Programming-language theory and category theory (extends §40.4)

Milewski, Category Theory for Programmers. Tier 1 — freely available (online and PDF). Written for working programmers: it develops categories, functors, and monads (§40.4) using code and types you already use, making it the gentlest serious entry to the subject. Builds on Chapters 9, 24, and §40.4.

Pierce, Types and Programming Languages. Tier 1. The standard text on type systems and the formal theory of programming languages — where the category-theoretic abstractions of §40.4 connect to the proof assistants (Coq, Lean) and type theory the chapter mentioned. Builds on Chapters 4–7, 9, and §40.4.

Theory of computation (extends §40.5, deepening Part VI)

Sipser, Introduction to the Theory of Computation (3rd ed.). Tier 1. The standard, beautifully clear text on automata, computability, and complexity — the rigorous continuation of Chapters 35–37 and the natural deep dive for §40.5's "which problems not to attempt." Builds on Chapters 10, 35–37.

Cryptography (extends §40.5's post-quantum note)

Katz & Lindell, Introduction to Modern Cryptography (3rd ed.). Tier 1. The standard modern treatment: rigorous definitions, proofs of security, and the path from the RSA you implemented in Chapter 25 toward the post-quantum and zero-knowledge frontiers §40.5 named. Builds on Chapters 22–26.

Mathematical depth and technique (sharpens the whole toolkit)

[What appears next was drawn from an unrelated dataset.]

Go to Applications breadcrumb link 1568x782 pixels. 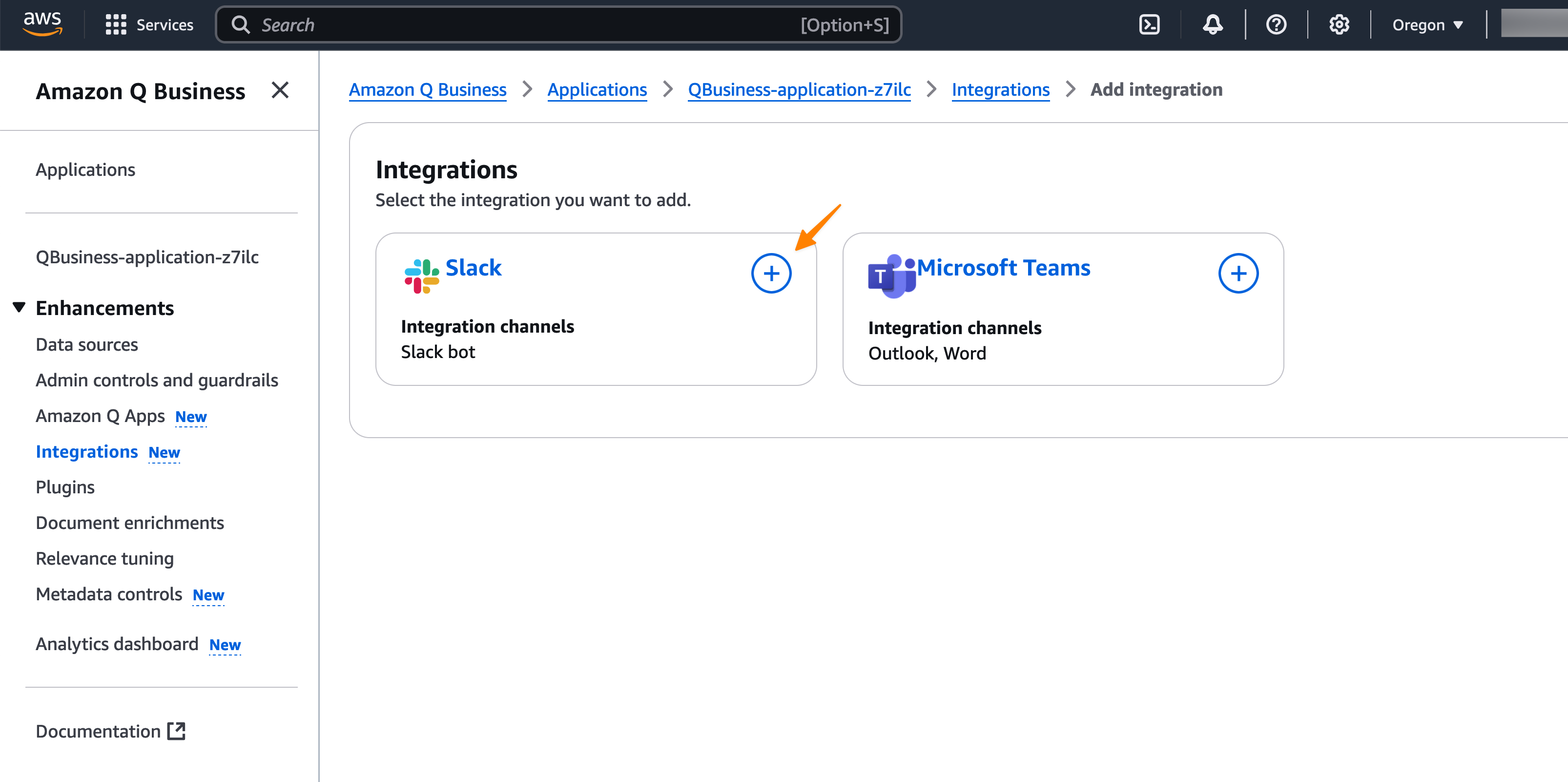point(597,89)
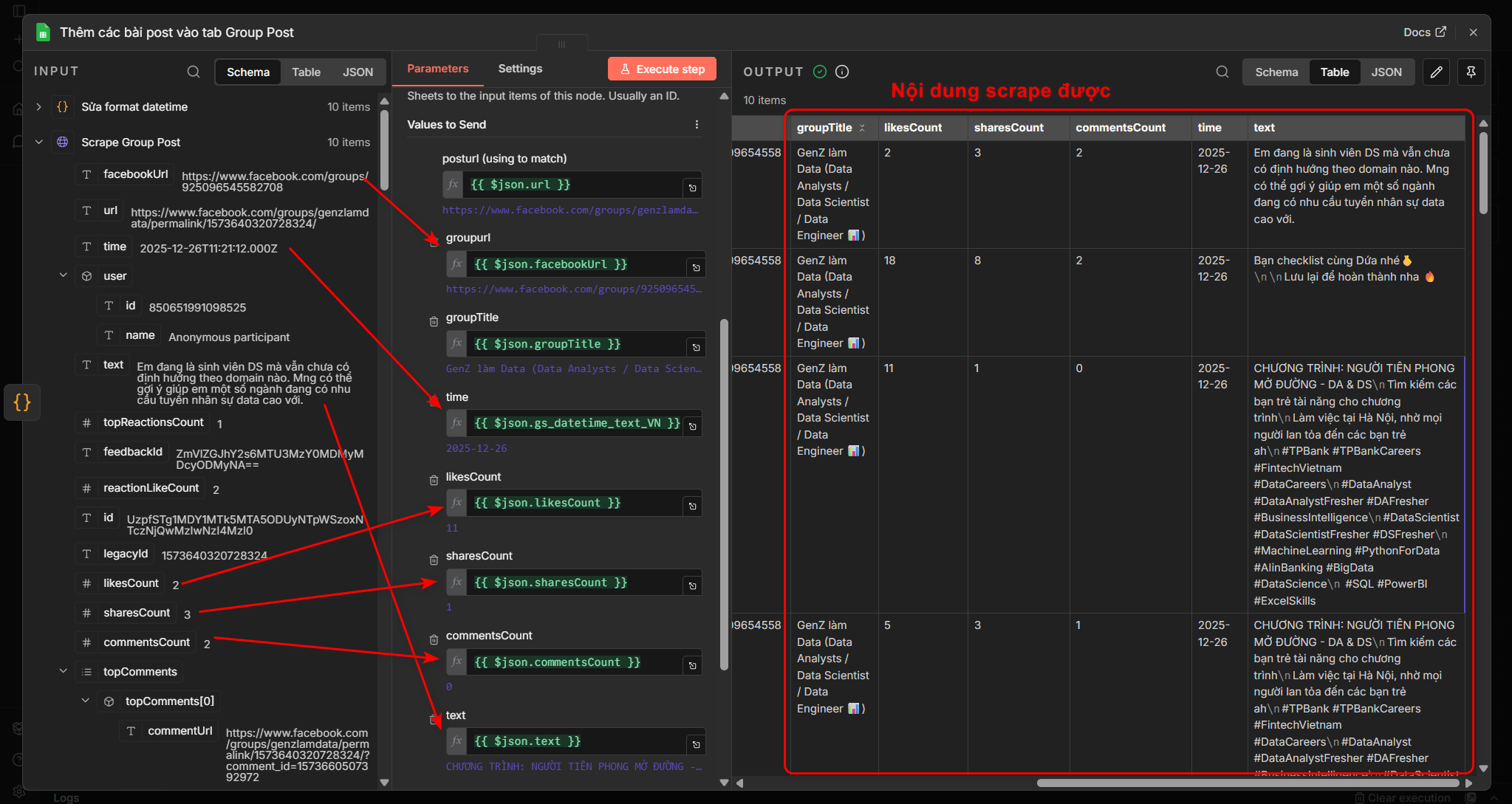The width and height of the screenshot is (1512, 804).
Task: Click the Execute step button
Action: click(x=662, y=69)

Graham, Knuth & Patashnik, Concrete Mathematics (2nd ed.). Tier 1. Sums, recurrences, generating functions, and number theory developed as working tools with extraordinary care. The book to read if you want your technique — the manipulation behind §40.1's algebra and §40.3's counting — to become fluent. Builds on Chapters 11, 15–19.

A few primary touchstones (optional, for the historically curious)

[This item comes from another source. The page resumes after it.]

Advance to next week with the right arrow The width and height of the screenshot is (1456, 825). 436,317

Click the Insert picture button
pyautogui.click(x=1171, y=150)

Shannon, "A Mathematical Theory of Communication" (1948). Tier 1 — freely available; the founding paper of information theory. The original source of §40.2's entropy and capacity. Surprisingly readable, and worth seeing once to appreciate how much of a field one paper can start.

Erdős, "Some remarks on the theory of graphs" (1947). Tier 2 — a real, landmark short paper that launched the probabilistic method; track down a reliable copy. The two-page argument behind §40.3's exponential Ramsey lower bound, in the author's own hand.

Suggested order

  1. Now: skim the Lehman–Leighton–Meyer sections matching your weakest chapters; keep Rosen as a problem bank.
  2. Next 3–6 months: work through CLRS — it is the sequel that makes everything here pay off, and it feeds every Step-3 road.
  3. Then pick exactly one Step-3 road and read its flagship over 6–12 months: optimization (Williamson–Shmoys, free) · information (MacKay, free) · probabilistic method (Alon–Spencer) · category theory (Milewski, free) · theory (Sipser) · crypto (Katz–Lindell).
  4. Optional, anytime: read Shannon 1948 once for the pleasure of seeing a field begin.

One warning, repeated from §40.6: breadth here is a trap; depth compounds. One road, read seriously over a year, will teach you more — and serve you better — than a shallow tour of all six. Use this list to choose, not to sprint.